We all have a perfect world, a world where our personal pet peeves would not exist. I’m the person who re-organizes the dirty dishwasher so the plates and bowls line up – it’s not an OCD thing for me, it’s merely a capacity issue. I want to maximize the amount of dishes, minimize the use of water and detergent, and the best way to do that is to strategically align the parts in the dishwasher.
So what’s wrong with Tupperware? Well, first of all, there is the age-old dilemma of alidscoliosis, or never finding a matching lid. It’s very similar to the sock issue – I have a theory that all those single socks are partying with the lids, most likely on a roof top bar. Just a thought.
But the lid thing is merely a symptom. Even if the lids were permanently attached to the bases, the Tupperware would still exist, taking up space. My main problem with Tupperware is their very essence for existence – they exist to hold leftovers. At the end of every week, I go into the fridge and throw out all the leftovers that no-one ate. It’s estimated that 30-40% of food is wasted in the United States, representing over 130 billion pounds and over $160 billion.
So let’s work on this supply chain. If we eliminate the storage vessel, then the manufacturing process has to be adjusted, classic balance of demand and supply. Tupperware merely represents a working capital challenge, or days on hand of finished goods. In my true manufacturing days, I was the production manager for a polymers resin plant – I had to manage my storage tank farm. I had 24 storage tanks, and the plant produced 60 products. I did not have a storage vessel for each product. Naturally, the higher volume products would justify a storage tank – but this was not always the answer. In some cases, my demand was very predictable and I could match production with logistics and bypass the need for storage. That way, a lower volume product with less predictable demand might warrant the storage tank.

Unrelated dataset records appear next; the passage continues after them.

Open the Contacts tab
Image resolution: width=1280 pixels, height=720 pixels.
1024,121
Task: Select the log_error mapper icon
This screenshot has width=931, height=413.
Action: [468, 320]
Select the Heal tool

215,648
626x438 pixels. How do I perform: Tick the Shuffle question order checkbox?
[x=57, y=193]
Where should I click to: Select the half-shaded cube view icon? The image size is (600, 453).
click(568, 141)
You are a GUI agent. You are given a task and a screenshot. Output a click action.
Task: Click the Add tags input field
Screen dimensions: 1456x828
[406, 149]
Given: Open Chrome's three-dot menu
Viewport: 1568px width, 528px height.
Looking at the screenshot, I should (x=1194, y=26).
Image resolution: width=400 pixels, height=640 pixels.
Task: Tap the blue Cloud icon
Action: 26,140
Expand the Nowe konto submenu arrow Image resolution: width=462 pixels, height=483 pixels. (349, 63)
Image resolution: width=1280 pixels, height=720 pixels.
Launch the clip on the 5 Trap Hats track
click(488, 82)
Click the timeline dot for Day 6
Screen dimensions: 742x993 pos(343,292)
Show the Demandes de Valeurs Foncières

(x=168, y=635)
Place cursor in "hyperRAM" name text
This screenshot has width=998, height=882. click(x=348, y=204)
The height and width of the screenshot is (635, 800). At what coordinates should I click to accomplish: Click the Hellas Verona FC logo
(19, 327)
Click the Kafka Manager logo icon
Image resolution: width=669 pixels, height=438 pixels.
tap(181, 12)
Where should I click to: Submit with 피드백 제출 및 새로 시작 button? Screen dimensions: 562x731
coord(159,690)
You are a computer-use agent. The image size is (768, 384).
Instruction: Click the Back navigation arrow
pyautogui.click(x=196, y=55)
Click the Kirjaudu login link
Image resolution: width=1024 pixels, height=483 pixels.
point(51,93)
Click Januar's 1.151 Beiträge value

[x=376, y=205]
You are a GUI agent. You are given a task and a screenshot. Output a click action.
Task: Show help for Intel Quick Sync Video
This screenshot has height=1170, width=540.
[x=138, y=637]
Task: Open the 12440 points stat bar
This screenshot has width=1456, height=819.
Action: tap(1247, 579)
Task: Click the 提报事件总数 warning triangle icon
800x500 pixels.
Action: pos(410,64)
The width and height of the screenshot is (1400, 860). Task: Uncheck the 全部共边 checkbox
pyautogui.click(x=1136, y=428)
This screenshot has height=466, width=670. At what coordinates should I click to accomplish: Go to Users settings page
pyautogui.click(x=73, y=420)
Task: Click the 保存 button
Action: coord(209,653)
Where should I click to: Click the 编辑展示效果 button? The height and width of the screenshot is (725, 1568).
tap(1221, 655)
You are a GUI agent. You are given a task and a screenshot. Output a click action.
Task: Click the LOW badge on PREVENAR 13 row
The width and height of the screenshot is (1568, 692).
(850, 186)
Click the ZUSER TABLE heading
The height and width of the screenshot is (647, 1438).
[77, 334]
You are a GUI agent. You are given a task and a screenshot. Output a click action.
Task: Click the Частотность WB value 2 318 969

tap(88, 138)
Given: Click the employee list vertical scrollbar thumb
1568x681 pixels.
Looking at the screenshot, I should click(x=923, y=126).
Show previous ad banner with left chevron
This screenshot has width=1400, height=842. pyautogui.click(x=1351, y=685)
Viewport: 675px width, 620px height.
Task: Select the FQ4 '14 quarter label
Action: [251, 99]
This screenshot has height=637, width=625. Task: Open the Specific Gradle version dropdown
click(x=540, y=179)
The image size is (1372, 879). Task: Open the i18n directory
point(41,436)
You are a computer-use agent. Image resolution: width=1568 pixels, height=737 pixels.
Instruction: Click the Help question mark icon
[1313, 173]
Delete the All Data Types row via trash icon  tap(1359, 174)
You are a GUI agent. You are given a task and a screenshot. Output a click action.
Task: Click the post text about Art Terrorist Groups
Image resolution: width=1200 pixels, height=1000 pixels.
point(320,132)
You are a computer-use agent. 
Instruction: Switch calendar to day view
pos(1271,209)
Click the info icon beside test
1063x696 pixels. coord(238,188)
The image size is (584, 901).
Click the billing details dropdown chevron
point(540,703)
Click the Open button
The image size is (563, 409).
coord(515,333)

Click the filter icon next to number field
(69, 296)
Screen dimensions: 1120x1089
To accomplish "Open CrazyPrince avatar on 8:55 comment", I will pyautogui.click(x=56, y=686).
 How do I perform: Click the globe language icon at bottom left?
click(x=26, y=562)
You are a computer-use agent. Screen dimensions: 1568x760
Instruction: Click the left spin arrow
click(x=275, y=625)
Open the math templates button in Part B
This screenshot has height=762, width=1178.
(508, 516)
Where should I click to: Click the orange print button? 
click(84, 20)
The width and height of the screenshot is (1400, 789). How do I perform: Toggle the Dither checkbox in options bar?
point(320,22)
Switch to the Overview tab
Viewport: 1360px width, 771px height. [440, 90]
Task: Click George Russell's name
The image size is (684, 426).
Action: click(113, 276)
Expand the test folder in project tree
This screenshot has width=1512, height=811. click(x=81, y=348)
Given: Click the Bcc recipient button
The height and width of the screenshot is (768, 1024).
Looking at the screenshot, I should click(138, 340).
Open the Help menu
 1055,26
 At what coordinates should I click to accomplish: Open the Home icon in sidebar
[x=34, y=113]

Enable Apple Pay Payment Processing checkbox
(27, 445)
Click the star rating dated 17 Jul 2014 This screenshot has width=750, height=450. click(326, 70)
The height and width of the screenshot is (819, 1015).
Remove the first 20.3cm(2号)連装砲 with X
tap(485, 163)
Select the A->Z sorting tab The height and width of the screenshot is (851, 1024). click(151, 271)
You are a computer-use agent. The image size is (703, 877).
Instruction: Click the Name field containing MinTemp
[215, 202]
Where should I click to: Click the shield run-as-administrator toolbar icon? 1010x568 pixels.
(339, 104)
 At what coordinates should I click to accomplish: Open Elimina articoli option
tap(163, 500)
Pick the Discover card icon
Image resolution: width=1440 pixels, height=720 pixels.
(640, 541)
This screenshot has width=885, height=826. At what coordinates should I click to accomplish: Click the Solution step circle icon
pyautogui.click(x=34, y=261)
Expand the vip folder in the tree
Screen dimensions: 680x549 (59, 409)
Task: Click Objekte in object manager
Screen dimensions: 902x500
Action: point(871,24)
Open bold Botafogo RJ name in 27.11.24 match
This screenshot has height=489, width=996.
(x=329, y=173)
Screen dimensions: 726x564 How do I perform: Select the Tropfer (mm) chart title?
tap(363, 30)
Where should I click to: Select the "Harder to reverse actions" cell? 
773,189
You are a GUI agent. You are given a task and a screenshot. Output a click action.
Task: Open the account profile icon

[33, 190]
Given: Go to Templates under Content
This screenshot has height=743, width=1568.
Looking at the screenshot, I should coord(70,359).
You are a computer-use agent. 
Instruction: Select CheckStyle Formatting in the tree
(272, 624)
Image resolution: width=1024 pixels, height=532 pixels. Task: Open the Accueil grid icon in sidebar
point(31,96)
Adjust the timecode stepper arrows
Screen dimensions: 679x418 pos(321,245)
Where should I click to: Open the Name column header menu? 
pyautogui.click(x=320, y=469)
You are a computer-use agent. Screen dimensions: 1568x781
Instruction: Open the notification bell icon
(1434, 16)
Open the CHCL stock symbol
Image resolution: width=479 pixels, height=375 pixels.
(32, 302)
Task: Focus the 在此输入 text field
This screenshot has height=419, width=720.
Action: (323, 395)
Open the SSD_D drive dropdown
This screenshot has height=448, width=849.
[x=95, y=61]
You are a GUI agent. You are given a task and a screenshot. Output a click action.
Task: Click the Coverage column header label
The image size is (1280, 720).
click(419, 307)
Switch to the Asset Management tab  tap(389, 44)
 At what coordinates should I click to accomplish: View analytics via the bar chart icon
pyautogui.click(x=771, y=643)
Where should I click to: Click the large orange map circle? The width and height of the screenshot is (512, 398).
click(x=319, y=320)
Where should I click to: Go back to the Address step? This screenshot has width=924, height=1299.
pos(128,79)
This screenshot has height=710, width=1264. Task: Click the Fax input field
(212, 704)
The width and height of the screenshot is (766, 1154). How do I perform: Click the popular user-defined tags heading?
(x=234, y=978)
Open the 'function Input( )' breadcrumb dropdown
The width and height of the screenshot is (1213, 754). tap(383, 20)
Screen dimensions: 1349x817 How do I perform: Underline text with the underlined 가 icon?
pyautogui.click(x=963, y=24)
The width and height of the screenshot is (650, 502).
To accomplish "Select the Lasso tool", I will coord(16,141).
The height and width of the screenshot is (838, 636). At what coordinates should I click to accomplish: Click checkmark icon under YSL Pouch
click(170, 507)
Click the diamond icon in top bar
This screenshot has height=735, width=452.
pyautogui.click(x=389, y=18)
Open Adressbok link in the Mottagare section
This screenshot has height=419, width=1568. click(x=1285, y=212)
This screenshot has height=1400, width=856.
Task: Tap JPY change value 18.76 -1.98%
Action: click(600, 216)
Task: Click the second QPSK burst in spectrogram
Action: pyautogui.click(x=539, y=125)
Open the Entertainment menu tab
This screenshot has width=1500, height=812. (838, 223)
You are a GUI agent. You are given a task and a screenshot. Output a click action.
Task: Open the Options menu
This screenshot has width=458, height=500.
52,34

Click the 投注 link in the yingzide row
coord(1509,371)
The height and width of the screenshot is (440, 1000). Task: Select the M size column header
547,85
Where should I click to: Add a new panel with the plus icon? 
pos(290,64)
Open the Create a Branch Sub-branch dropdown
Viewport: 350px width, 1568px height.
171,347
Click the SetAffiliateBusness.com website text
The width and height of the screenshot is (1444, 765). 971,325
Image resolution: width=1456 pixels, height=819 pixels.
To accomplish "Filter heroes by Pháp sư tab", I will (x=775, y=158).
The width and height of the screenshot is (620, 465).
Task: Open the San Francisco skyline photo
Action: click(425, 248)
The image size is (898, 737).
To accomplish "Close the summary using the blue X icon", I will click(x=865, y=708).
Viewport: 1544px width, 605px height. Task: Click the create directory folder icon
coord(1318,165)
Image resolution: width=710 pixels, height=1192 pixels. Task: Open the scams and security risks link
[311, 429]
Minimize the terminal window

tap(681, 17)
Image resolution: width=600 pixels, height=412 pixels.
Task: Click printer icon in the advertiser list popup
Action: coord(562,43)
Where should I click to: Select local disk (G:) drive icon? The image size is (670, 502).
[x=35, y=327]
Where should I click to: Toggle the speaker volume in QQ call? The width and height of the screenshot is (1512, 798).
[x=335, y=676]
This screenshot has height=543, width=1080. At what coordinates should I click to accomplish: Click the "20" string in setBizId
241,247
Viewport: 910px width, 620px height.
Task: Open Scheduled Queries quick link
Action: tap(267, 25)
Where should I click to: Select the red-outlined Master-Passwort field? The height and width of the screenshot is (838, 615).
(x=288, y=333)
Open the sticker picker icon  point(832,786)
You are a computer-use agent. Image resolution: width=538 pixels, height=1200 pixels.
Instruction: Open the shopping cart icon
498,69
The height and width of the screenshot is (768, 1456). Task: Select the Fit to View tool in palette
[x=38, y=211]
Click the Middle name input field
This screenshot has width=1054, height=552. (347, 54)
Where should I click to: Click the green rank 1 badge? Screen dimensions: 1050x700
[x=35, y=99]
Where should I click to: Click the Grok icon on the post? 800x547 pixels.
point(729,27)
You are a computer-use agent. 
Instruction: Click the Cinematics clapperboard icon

With that in mind, I tried an experiment at home. I cooked the meal, put the amount on each plate per the anticipated demand (two teenage boys, one prepubescent growing daughter, and a wife who looks great but always says she needs to lose 10 pounds), and refused to allow seconds or leftovers. Day 1 was ok, but I noticed that the cereal supply was dwindling at night. Day 2 was spinach ravioli, an arugula salad from my garden, and a loaf of bread. So far so good. Day 3 was flounder, asparagus and baby potatoes. Uh oh. Slight miss here, but I was determined not to use any Tupperware, so I personally ate 1.5 pounds of flounder, 1/3 pound of asparagus and the potatoes were evenly proportioned. Cereal supply continues to dwindle, and I noticed even the rice krispies box was open. Day 4 I was home late, so my wife cooked – meatloaf, mashed potatoes, green beans. All good stuff, but she wasn’t in on the experiment – portion control was shattered, and the Tupperware made a guest appearance. Day 5 was spaghetti and meatballs, also with a side salad. Spaghetti comes in a one pound box, so it doesn’t really make sense not to cook the entire pound. Also one pound of beef, with an egg, bread crumbs and parmesan. And then the large can of sauce – need enough sauce to cover the meatballs. Ok, so just one exception – everybody likes leftover spaghetti and meatballs, right? Day 6 was the weekend, so we ordered Chinese food. Now Chinese food is simply not fair – it comes in Tupperware-like containers, and it normally tastes better on day 2 or 3. Day 7 was a free for all – sometimes if the kids are hungry, they need to fend for themselves. Cereal was gone, peanut butter and jelly was taking a hit, and the grocery list was growing.
Ok, so maybe Tupperwares aren’t that bad… now where’s that dang lid?